▶ [EXERCISE REQUIREMENTS]: Copy, word for word, the line containing "Instruction: Click the" and each line that follows it in the entries below; pictures do not belong in the copy.

=== RECORDS FOR PROCESSING ===

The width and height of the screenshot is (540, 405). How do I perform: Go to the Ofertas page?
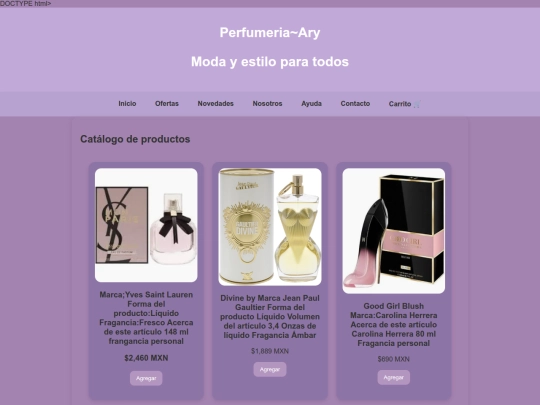(167, 104)
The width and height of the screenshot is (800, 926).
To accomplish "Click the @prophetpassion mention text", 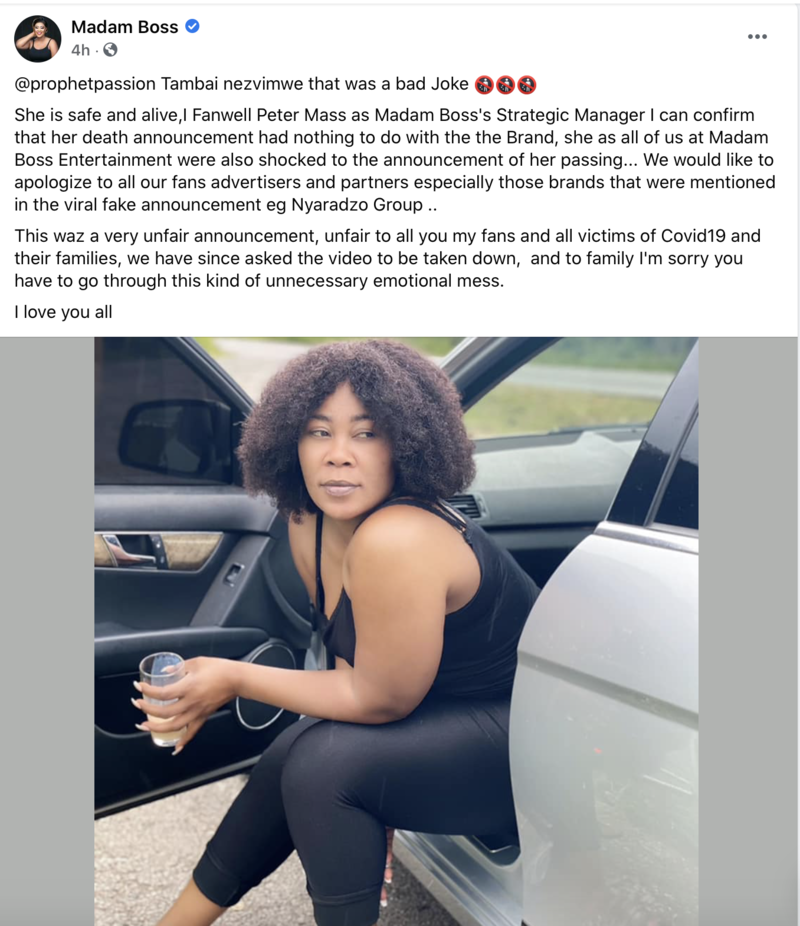I will (x=85, y=84).
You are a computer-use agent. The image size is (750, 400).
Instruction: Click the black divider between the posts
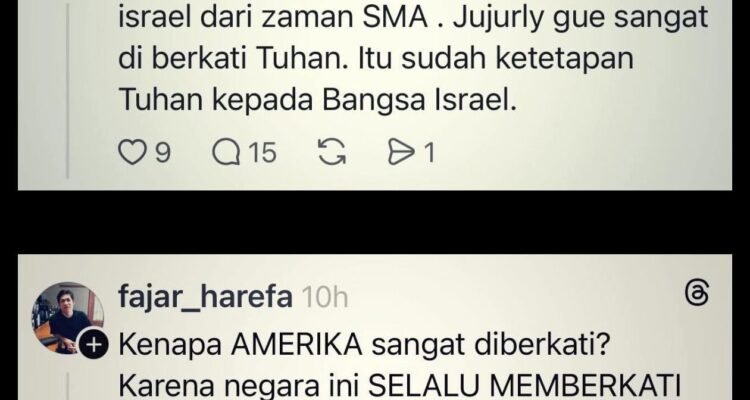pyautogui.click(x=375, y=222)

===

▶ [SOLUTION FOR THIS TASK]:
Instruction: Click the black divider between the posts
pyautogui.click(x=375, y=222)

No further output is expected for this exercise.